======== DATA FOR REVIEW

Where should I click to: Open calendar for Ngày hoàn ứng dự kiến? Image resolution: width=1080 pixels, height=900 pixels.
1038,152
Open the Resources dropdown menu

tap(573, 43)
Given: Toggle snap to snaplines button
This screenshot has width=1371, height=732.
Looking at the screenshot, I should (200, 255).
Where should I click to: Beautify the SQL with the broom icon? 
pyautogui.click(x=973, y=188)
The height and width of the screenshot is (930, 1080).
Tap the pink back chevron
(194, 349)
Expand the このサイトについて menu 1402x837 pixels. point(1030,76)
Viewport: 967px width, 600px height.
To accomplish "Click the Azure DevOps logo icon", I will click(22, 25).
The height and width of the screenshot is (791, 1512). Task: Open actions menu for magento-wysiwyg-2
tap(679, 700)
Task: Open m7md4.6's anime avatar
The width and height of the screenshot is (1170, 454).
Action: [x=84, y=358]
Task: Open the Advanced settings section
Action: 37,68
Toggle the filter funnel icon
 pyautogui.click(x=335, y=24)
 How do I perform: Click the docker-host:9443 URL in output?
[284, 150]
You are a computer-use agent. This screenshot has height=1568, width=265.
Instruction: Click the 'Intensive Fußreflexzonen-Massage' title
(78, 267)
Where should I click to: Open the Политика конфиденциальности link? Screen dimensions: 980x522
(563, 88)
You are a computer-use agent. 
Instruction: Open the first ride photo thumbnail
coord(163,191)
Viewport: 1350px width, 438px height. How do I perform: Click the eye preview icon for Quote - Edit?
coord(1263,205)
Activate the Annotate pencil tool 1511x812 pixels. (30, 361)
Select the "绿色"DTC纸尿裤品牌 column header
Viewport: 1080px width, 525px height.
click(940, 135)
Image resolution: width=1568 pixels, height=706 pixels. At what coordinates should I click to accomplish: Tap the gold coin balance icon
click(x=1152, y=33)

================

Please return exactly the lines from the one containing "Image resolution: width=1568" through the end of the entries above, adding no other line.

OUTPUT OF THE EXERCISE:
Image resolution: width=1568 pixels, height=706 pixels. At what coordinates should I click to accomplish: Tap the gold coin balance icon
click(x=1152, y=33)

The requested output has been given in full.